5. Love and, well, love

The Good Omens book ends the story there, but in this adaptation, Aziraphale and Crowley have to face the consequences of their actions. Both are put on trial and they face the only things lethal to their kind: hellfire and holy water. Crowley is dunked in a bathtub of the sizzling stuff and Aziraphale is shoved into a burning column of fire by his terrible boss. Instead of perishing, however, Crowley cavorts about in Victorian swimwear and Aziraphale breathes fire. Agnes Nutter’s last words came in handy, and they’ve switched places, braving Heaven and Hell for each other to save their respective skins. Having thoroughly confused their coworkers, Crowley and Aziraphale do what they do best: lunch. They drink and say a toast to the world and to each other while a nightingale sings in Berkeley Square.
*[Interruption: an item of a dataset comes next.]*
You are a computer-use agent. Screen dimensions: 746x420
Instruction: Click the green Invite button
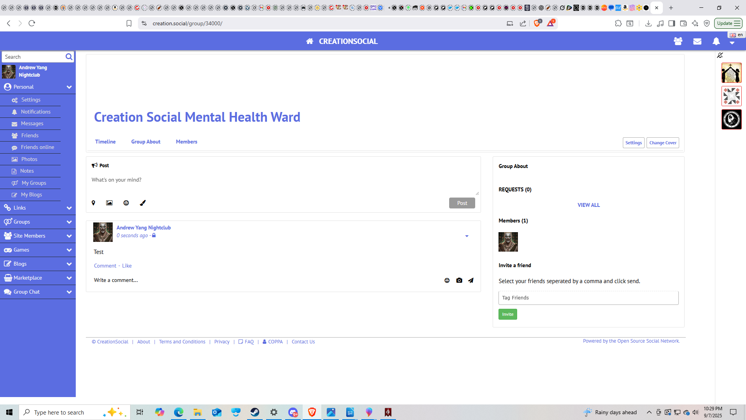point(507,314)
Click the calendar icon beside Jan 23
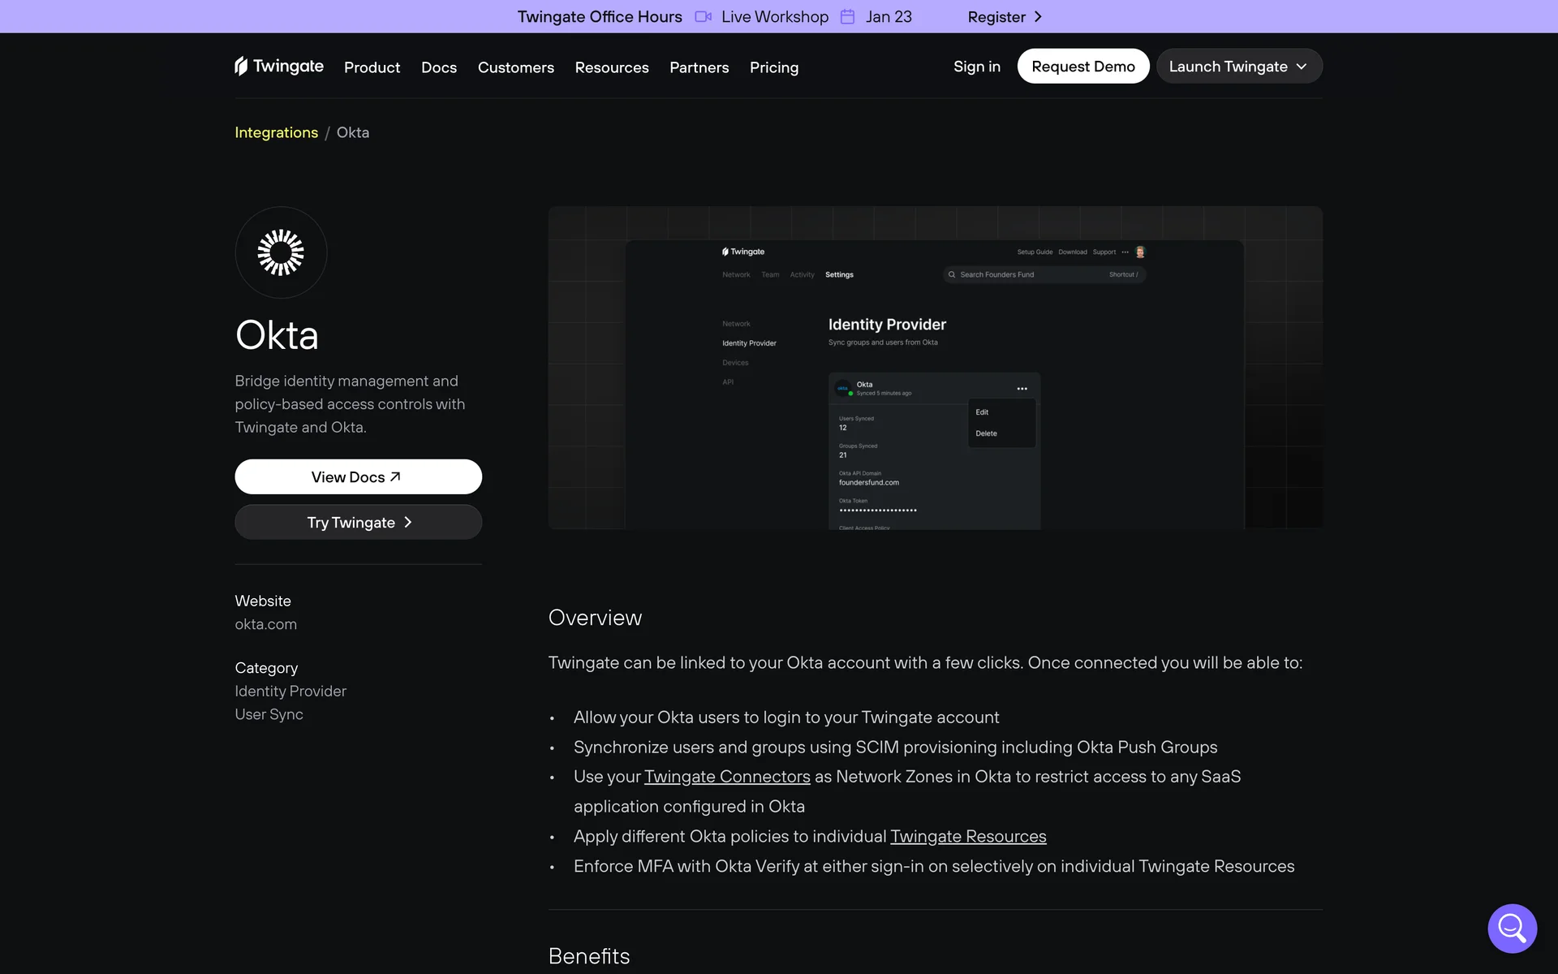 [x=847, y=17]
I said in my episode three review that this is a love story. Adam’s love for his friends and family saves the world, Anathema and Newt’s love for each other lets her break free of the influence of her family, and Shadwell, I guess, overcomes his prejudice and lets Tracy love him in her own way by taking care of him. Aziraphale and Crowley love the world, and it’s their love of their adopted home that convinces them to work together and, yeah, come to love each other as well. As they overcome beliefs about their opposing natures, they accept each other as who they are instead of who they’re supposed to be. And this, friends, is why I love Good Omens despite its awkward pacing and too many characters. It’s a show that strips some of the cynicism from the source material and celebrates, earnestly, loving the world in all its weirdness. Before Ted Lasso gave us an earnest story about love, masculinity, and sports, Good Omens gave us an earnest story about love, religion, and found family. Also, nipples.
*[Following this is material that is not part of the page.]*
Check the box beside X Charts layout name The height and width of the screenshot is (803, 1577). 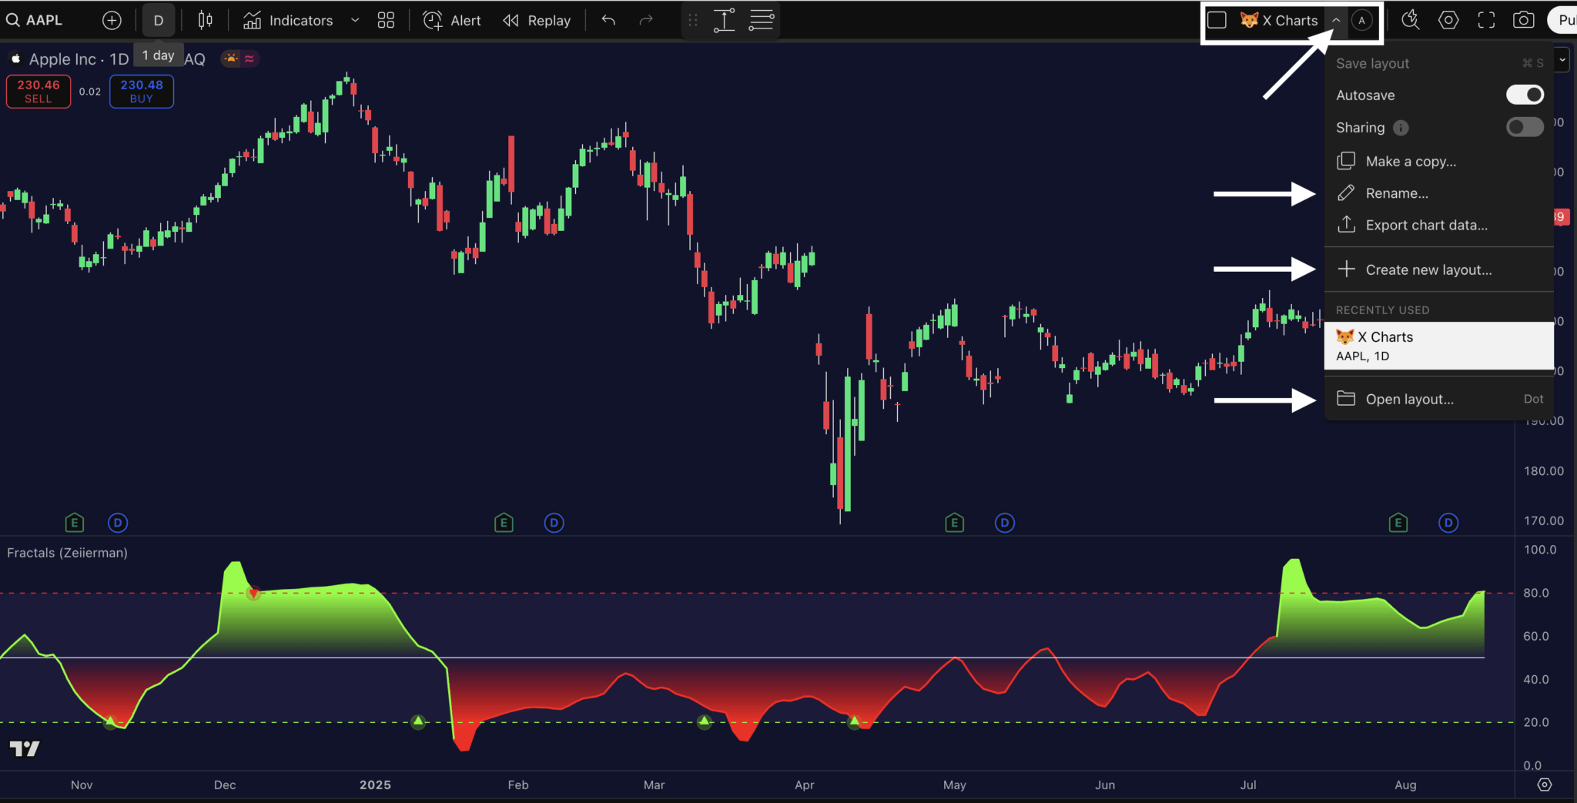pyautogui.click(x=1217, y=20)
And that’s a wrap on Good Omens! … For now, anyway. Thirty years ago, the book ended with the world put back to rights by Adam, classic cars and all. But since Amazon and BBC have renewed Good Omens for a second season and Neil Gaiman has said that a second season necessitates a third, we’ll just have to wait and see whether the next apocalypse will be as wacky (and avoidable) as this one.